What is Tea Tree?
'Tea tree' is a bit of a catch-all name for the melaleuca family of plants because of the traditional usage of the tree leaves to make herbal teas. It's said that Captain Cook, a British explorer, coined the term after watching the indigenous Bundjalung people making the tea. 
Other members of the family include cajeput (M. cajuputi/M. leucadendron) and niaouli (M. quinquenervia/M. viridiflora), also known as MQV.
The tree itself is often characterized by its leaves. While this is the narrow-leaved variety, niaouli is the broad-leaved paperbark, and cajuput is just known as river tea tree. Many sites get the three varieties confused and often refer to them interchangeably.
The tea tree oil plant is quite bushy and features long branches and twigs. It grows only to about 20 feet in height, and the paperbark refers to the whitish, paper-like bark on its branches and trunk.
You may hear the tree referred to as snow-in-summer. This is due to not only the look of the bark but the white flowers that look like puffs of cotton.
Oils produced from these trees hold a lot of the same medicinal value. They are prized for being antimicrobial, and all of them have an affinity for maladies of the immune and respiratory systems, as well as skin eruptions and wounds.

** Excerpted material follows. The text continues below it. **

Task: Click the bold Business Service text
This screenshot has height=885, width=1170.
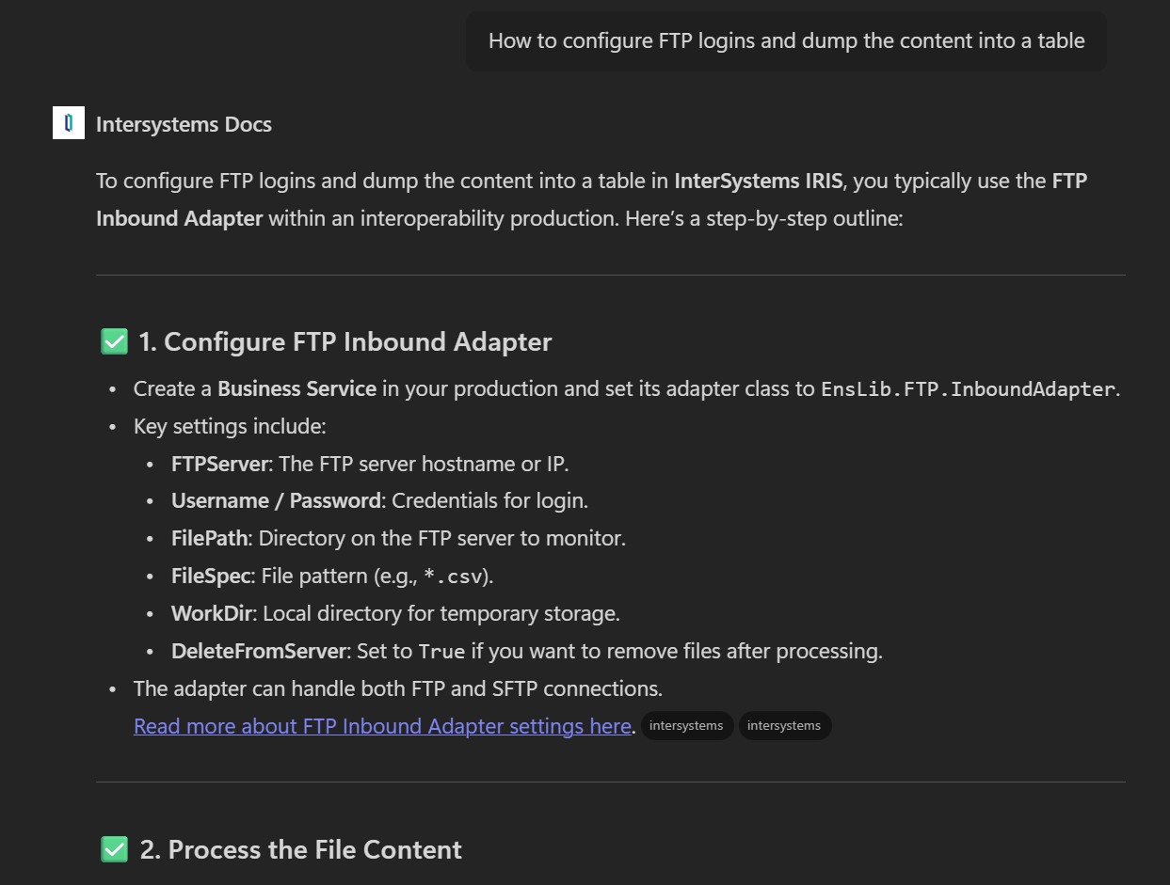Action: pos(297,388)
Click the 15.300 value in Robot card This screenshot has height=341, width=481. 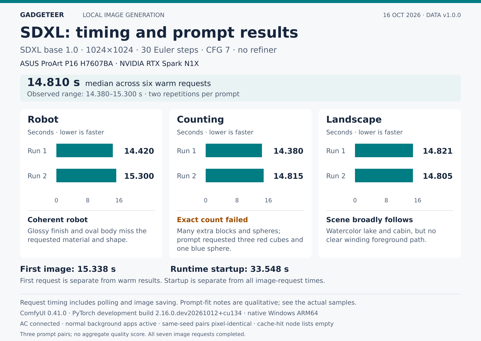pos(139,176)
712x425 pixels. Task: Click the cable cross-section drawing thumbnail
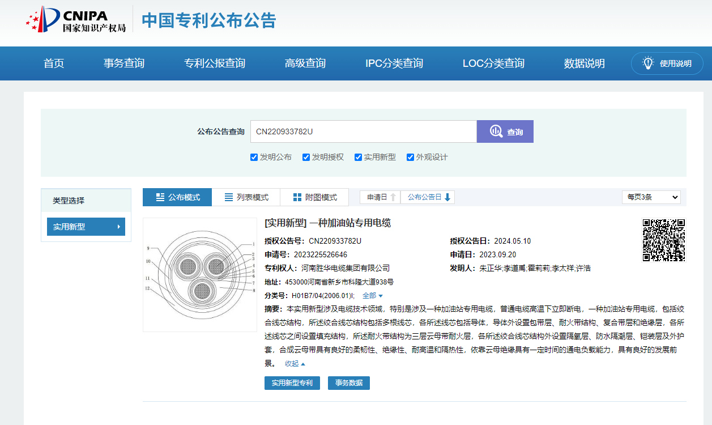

The oil is steam distilled from the leaves and branches. Its color ranges from clear to pale yellow. The scent should be clean, camphorous with a slightly spicy undertone, and medicinally fresh.
Tea tree essential oil blends well with bergamot (Citrus bergamia), black pepper (Piper nigrum), lavandin (Lavandula x. intermedia), any eucalyptus and most other 'green' oils, as well as the spice oils and some citrus, like lemon (Citrus limon) or sweet orange (Citrus sinensis).Note on buying tea tree oil:
Some sources mistakenly say that M. alternifolia is only produced in Australia. While the tree is indigenous to the regions of Southern Queensland and Northern NSW, the oil is now produced in multiple places, including Africa, China, Kenya, Indonesia, and Thailand. 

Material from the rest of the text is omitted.